**Exercise:** Format the part of the listing that opens with the line containing "Image resolution: width=644, height=296." and closes with the line containing "2022 (479, 75)" as a Markdown table with the columns Row and Text, one numbered row per line and no rows for blank lines. Leave the pictures out of the answer.

**Data for the task:**
※

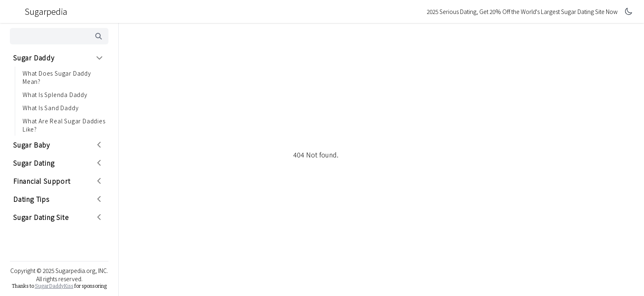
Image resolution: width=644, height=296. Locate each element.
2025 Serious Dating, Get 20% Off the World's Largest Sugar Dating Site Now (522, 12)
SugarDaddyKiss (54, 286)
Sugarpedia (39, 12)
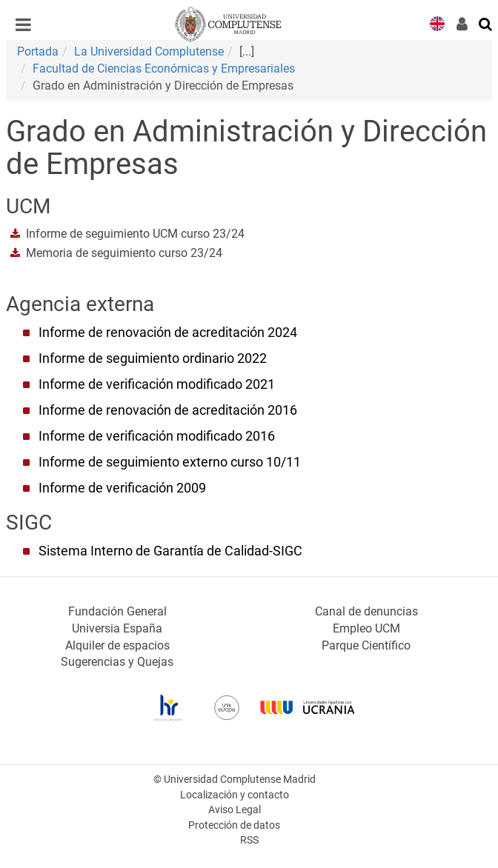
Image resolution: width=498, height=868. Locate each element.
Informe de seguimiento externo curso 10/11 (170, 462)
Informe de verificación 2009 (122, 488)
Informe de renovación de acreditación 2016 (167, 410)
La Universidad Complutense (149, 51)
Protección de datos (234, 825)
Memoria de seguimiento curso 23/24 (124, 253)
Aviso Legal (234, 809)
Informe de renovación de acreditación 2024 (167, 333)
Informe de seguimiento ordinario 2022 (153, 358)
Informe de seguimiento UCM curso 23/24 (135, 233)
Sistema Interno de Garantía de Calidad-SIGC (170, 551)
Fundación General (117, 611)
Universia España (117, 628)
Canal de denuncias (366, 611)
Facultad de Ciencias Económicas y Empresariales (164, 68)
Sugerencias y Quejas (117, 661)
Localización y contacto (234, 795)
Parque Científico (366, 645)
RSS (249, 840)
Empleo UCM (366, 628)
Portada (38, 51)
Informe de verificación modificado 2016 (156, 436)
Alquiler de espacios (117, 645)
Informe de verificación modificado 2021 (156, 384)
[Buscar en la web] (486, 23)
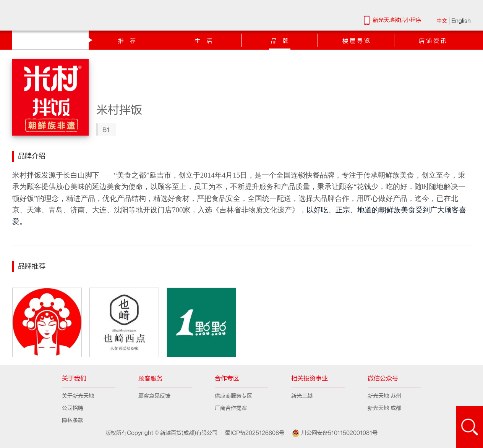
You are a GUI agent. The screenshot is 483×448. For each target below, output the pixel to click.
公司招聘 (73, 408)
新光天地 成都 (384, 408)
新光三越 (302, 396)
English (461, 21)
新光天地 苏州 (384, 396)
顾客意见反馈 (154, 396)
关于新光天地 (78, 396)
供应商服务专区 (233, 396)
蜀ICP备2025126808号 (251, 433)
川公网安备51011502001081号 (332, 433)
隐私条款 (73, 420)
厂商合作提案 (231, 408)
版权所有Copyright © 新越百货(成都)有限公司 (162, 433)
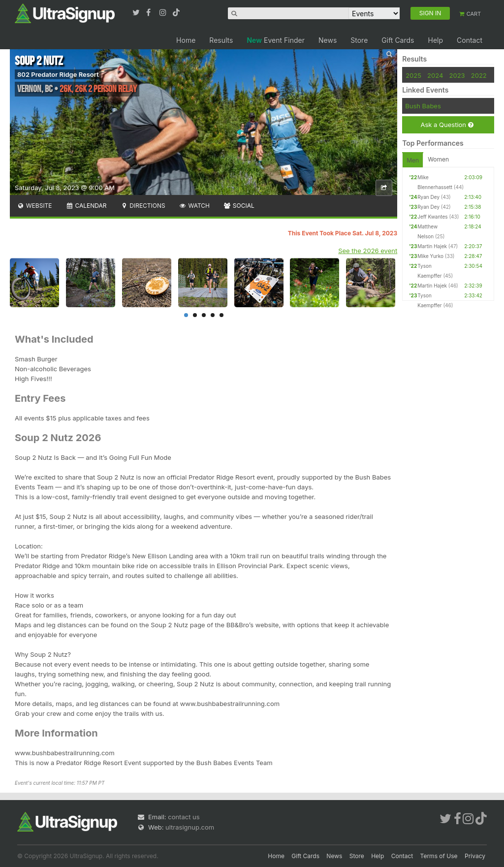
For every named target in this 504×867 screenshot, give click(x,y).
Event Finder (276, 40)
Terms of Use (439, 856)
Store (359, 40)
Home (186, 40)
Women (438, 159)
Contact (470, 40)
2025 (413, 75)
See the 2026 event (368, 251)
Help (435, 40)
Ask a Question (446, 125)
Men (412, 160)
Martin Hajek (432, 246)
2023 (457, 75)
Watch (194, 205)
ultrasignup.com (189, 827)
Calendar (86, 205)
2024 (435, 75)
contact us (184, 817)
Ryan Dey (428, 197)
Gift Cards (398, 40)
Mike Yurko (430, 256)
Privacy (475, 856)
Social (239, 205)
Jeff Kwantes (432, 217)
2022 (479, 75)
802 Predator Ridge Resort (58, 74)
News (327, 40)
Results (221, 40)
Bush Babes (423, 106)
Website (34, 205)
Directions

※

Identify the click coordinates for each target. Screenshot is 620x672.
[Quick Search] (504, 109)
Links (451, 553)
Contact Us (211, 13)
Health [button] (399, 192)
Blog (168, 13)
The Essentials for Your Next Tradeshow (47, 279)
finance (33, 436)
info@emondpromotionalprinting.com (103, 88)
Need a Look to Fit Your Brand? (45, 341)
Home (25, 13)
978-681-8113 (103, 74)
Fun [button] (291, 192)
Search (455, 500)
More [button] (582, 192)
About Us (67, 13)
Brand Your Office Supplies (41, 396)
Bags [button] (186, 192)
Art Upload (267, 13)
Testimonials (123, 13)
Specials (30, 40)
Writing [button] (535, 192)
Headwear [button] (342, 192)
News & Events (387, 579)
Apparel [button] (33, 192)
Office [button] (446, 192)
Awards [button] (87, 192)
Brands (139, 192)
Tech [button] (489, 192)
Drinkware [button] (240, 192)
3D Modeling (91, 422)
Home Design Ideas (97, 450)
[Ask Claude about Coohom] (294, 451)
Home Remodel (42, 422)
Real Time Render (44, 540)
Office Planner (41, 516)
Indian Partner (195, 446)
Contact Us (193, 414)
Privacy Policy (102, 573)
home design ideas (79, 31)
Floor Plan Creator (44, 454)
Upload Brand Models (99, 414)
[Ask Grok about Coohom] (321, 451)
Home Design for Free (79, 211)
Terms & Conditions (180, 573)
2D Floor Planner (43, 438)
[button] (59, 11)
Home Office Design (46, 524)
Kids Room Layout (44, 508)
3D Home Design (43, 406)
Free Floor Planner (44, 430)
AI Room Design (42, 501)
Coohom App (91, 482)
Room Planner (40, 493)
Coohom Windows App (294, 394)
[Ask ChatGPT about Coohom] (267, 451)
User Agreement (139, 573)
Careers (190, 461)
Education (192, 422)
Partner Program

※

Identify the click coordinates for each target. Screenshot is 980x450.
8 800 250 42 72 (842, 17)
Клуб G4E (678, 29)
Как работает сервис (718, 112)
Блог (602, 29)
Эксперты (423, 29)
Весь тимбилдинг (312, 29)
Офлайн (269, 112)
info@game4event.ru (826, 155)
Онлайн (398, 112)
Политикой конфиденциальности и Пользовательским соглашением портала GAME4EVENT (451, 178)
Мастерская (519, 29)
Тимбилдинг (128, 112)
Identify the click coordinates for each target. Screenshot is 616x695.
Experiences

※

**Written answer:**
| Row | Text |
|---|---|
| 1 | Image resolution: width=644, height=296. Locate each element. |
| 2 | 2025 Serious Dating, Get 20% Off the World's Largest Sugar Dating Site Now (522, 12) |
| 3 | SugarDaddyKiss (54, 286) |
| 4 | Sugarpedia (39, 12) |
| 5 | Image resolution: width=498, height=868. Locate each element. |
| 6 | Informe de seguimiento externo curso 10/11 (170, 462) |
| 7 | Informe de verificación 2009 (122, 488) |
| 8 | Informe de renovación de acreditación 2016 (167, 410) |
| 9 | La Universidad Complutense (149, 51) |
| 10 | Protección de datos (234, 825) |
| 11 | Memoria de seguimiento curso 23/24 (124, 253) |
| 12 | Aviso Legal (234, 809) |
| 13 | Informe de renovación de acreditación 2024 (167, 333) |
| 14 | Informe de seguimiento ordinario 2022 (153, 358) |
| 15 | Informe de seguimiento UCM curso 23/24 (135, 233) |
| 16 | Sistema Interno de Garantía de Calidad-SIGC (170, 551) |
| 17 | Fundación General (117, 611) |
| 18 | Universia España (117, 628) |
| 19 | Canal de denuncias (366, 611) |
| 20 | Facultad de Ciencias Económicas y Empresariales (164, 68) |
| 21 | Sugerencias y Quejas (117, 661) |
| 22 | Localización y contacto (234, 795) |
| 23 | Parque Científico (366, 645) |
| 24 | RSS (249, 840) |
| 25 | Empleo UCM (366, 628) |
| 26 | Portada (38, 51) |
| 27 | Informe de verificación modificado 2016 (156, 436) |
| 28 | Alquiler de espacios (117, 645) |
| 29 | Informe de verificación modificado 2021 (156, 384) |
| 30 | [Buscar en la web] (486, 23) |
| 31 | You are a GUI agent. The screenshot is 483×448. For each target below, output the pixel to click. |
| 32 | 公司招聘 (73, 408) |
| 33 | 新光天地 成都 (384, 408) |
| 34 | 新光三越 (302, 396) |
| 35 | English (461, 21) |
| 36 | 新光天地 苏州 (384, 396) |
| 37 | 顾客意见反馈 (154, 396) |
| 38 | 关于新光天地 (78, 396) |
| 39 | 供应商服务专区 (233, 396) |
| 40 | 蜀ICP备2025126808号 (251, 433) |
| 41 | 川公网安备51011502001081号 (332, 433) |
| 42 | 隐私条款 (73, 420) |
| 43 | 厂商合作提案 (231, 408) |
| 44 | 版权所有Copyright © 新越百货(成都)有限公司 (162, 433) |
| 45 | For every named target in this 504×867 screenshot, give click(x,y). |
| 46 | Event Finder (276, 40) |
| 47 | Terms of Use (439, 856) |
| 48 | Store (359, 40) |
| 49 | Home (186, 40) |
| 50 | Women (438, 159) |
| 51 | Contact (470, 40) |
| 52 | 2025 (413, 75) |
| 53 | See the 2026 event (368, 251) |
| 54 | Help (435, 40) |
| 55 | Ask a Question (446, 125) |
| 56 | Men (412, 160) |
| 57 | Martin Hajek (432, 246) |
| 58 | 2023 (457, 75) |
| 59 | Watch (194, 205) |
| 60 | ultrasignup.com (189, 827) |
| 61 | Calendar (86, 205) |
| 62 | 2024 (435, 75) |
| 63 | contact us (184, 817) |
| 64 | Ryan Dey (428, 197) |
| 65 | Gift Cards (398, 40) |
| 66 | Mike Yurko (430, 256) |
| 67 | Privacy (475, 856) |
| 68 | Social (239, 205) |
| 69 | Jeff Kwantes (432, 217) |
| 70 | 2022 (479, 75) |